● **Your instructions**
Transcribe exactly the span of lines that begins the records and ends with the line holding "Given: Expand hidden", both boundary lines included.

Extracted data entries:

● ● ● ●

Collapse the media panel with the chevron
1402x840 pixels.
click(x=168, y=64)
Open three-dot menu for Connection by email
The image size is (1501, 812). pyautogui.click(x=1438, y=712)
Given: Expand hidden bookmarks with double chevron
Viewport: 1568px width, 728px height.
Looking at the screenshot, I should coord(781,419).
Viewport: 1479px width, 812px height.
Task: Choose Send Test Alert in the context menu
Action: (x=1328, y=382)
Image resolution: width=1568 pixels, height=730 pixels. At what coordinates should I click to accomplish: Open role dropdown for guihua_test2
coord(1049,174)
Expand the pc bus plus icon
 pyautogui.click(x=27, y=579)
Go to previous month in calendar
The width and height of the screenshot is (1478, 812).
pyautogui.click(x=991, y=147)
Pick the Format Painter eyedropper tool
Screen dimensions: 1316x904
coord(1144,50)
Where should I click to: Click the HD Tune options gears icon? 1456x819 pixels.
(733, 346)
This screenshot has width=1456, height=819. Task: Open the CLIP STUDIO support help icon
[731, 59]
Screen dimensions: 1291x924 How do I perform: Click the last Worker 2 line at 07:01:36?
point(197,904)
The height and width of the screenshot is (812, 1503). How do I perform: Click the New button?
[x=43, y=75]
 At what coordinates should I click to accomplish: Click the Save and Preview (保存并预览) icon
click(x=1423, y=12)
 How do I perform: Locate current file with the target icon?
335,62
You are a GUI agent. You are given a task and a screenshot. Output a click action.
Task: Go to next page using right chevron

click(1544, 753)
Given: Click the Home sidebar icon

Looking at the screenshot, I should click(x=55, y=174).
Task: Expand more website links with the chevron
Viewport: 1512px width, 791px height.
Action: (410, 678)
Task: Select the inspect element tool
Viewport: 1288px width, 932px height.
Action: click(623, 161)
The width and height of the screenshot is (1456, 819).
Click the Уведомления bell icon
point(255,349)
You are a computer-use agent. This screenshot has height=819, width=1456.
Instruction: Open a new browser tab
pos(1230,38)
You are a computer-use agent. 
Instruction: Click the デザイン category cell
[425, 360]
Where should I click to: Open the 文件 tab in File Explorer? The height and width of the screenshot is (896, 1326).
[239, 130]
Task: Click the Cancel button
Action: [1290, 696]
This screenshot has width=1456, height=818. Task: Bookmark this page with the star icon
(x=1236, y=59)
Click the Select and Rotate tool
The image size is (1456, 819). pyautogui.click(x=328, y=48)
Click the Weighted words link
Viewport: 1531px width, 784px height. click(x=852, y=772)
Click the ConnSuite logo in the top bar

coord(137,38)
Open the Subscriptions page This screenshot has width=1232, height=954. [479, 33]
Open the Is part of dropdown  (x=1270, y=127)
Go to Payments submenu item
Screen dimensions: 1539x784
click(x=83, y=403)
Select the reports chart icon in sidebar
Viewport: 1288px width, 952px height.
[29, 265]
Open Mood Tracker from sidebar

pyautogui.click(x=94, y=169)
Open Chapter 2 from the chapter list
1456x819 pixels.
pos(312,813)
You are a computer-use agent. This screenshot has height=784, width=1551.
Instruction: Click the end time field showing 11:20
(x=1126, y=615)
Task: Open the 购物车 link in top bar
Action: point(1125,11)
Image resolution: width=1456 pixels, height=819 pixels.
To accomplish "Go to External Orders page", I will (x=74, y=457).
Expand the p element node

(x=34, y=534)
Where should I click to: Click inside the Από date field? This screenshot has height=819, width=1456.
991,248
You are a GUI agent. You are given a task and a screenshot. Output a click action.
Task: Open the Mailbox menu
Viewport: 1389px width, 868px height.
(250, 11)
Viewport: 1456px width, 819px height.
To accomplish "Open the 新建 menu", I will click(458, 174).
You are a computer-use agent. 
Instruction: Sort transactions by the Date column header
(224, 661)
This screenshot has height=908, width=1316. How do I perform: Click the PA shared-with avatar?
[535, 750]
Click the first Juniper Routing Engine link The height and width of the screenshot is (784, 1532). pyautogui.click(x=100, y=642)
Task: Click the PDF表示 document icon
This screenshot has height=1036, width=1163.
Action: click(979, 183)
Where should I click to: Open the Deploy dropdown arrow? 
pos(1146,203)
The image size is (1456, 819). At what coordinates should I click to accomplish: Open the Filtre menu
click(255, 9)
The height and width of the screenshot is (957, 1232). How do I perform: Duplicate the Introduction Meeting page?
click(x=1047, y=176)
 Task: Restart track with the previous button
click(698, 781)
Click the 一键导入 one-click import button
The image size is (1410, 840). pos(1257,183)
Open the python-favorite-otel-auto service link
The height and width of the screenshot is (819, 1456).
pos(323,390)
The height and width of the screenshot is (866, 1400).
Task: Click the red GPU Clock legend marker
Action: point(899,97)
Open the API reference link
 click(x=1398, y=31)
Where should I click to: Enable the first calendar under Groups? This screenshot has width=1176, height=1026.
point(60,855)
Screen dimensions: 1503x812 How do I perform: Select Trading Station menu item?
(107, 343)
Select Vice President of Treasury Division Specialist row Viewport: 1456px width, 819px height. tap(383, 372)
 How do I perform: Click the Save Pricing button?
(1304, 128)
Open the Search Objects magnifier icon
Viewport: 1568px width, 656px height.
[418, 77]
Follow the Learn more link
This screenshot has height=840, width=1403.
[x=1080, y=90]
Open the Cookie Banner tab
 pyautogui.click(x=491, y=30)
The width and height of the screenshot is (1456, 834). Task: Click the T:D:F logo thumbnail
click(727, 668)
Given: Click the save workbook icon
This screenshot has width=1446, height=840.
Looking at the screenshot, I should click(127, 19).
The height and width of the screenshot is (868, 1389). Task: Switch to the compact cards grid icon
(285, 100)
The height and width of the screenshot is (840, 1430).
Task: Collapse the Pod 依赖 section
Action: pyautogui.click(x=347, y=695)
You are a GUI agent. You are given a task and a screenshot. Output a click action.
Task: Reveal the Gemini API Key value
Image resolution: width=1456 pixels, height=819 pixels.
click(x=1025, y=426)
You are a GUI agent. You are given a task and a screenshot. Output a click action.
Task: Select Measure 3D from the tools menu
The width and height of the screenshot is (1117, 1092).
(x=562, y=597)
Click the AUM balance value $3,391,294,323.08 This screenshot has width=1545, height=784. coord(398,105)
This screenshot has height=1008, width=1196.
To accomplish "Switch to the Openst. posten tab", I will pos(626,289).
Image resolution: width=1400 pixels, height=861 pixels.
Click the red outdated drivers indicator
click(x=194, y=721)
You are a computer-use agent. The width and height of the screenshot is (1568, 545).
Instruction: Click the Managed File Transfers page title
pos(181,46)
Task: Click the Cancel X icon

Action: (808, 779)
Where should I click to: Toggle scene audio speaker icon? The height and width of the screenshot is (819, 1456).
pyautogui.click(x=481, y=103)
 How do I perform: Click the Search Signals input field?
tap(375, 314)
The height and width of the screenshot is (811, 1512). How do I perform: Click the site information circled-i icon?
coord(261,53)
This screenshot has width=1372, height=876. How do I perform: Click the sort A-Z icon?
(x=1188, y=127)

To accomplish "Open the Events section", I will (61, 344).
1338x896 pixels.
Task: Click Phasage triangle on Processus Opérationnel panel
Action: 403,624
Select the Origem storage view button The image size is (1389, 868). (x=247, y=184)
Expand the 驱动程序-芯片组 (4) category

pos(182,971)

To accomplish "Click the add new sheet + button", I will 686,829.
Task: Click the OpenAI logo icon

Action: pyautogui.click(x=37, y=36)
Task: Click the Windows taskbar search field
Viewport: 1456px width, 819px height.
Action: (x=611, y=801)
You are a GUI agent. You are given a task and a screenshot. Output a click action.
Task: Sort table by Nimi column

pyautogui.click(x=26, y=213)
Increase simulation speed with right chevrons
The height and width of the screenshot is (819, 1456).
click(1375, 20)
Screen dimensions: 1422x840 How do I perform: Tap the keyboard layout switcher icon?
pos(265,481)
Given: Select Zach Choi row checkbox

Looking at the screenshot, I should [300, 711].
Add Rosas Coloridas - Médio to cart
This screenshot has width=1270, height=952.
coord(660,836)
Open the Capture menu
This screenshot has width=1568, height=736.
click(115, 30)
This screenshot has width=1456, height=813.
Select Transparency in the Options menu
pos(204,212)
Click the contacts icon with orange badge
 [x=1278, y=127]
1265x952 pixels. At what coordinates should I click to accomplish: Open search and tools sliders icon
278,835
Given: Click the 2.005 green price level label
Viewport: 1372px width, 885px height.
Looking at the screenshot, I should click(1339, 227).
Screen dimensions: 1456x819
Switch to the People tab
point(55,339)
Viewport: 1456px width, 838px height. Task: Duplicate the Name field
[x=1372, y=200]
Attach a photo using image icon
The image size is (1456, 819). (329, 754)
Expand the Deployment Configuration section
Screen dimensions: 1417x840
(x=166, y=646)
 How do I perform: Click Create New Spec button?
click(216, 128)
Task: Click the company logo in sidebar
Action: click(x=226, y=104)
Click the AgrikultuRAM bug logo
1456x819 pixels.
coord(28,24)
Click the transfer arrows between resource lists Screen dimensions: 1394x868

● ● ● ●

● **Result below**
Collapse the media panel with the chevron
1402x840 pixels.
click(x=168, y=64)
Open three-dot menu for Connection by email
The image size is (1501, 812). pyautogui.click(x=1438, y=712)
Given: Expand hidden bookmarks with double chevron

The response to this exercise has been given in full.